-------- STORED DATA
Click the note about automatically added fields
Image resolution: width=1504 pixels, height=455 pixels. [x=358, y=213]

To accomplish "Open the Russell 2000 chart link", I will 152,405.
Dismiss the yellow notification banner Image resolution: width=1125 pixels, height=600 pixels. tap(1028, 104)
----------------
-------- STORED DATA
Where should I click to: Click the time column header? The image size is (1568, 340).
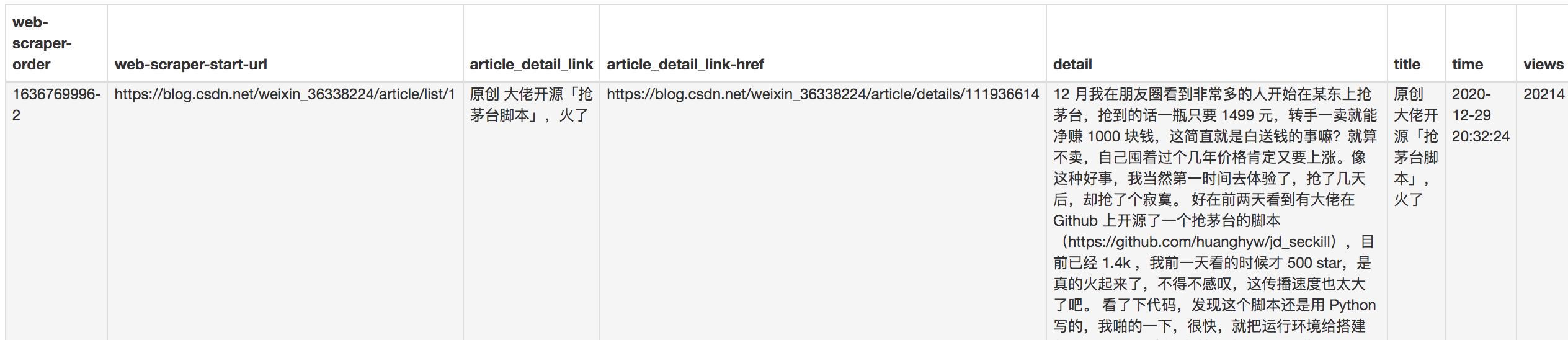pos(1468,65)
----------------
-------- STORED DATA
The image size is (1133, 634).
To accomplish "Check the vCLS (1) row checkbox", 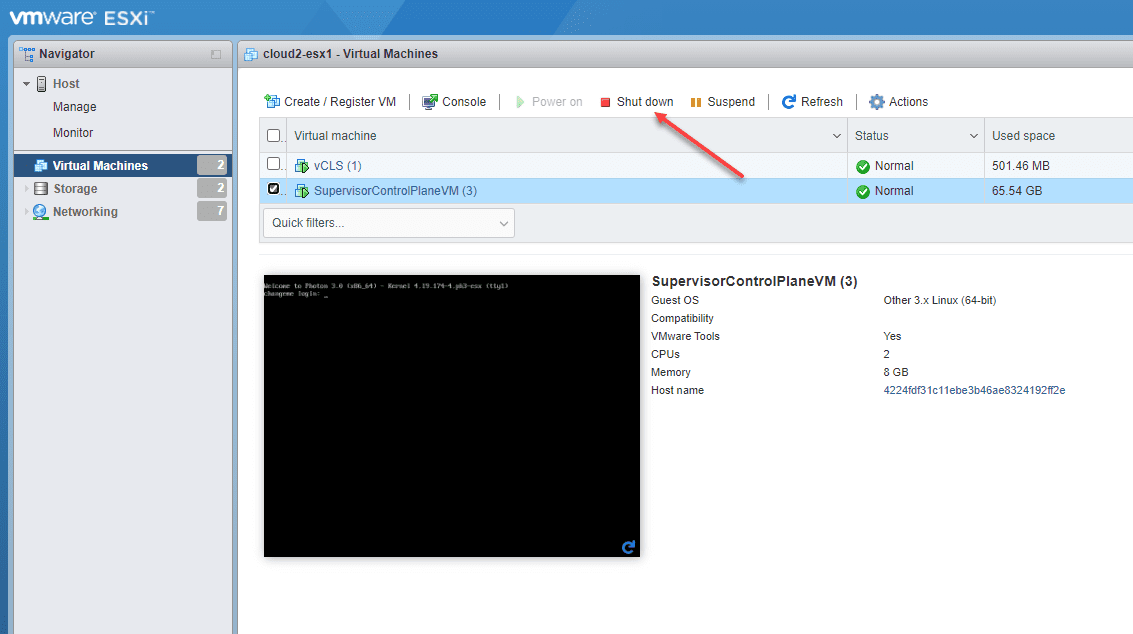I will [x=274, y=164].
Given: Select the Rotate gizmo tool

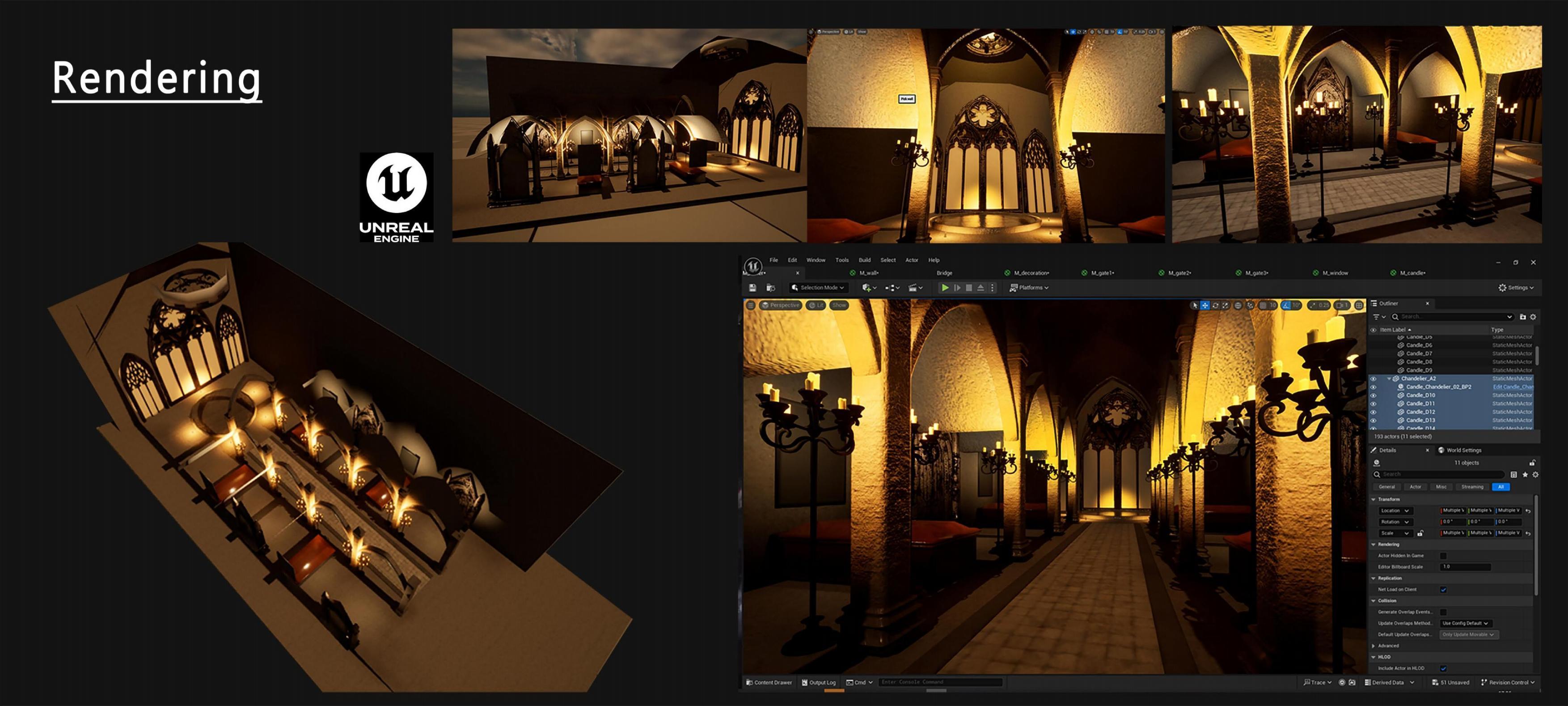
----------------
THE TASK: Locate each line in the entries above that contains the string "height", treating uppercase and lowercase letters as different, and copy those lines.

SOLUTION TO THE PROBLEM:
Image resolution: width=1504 pixels, height=455 pixels. [x=358, y=213]
Dismiss the yellow notification banner Image resolution: width=1125 pixels, height=600 pixels. tap(1028, 104)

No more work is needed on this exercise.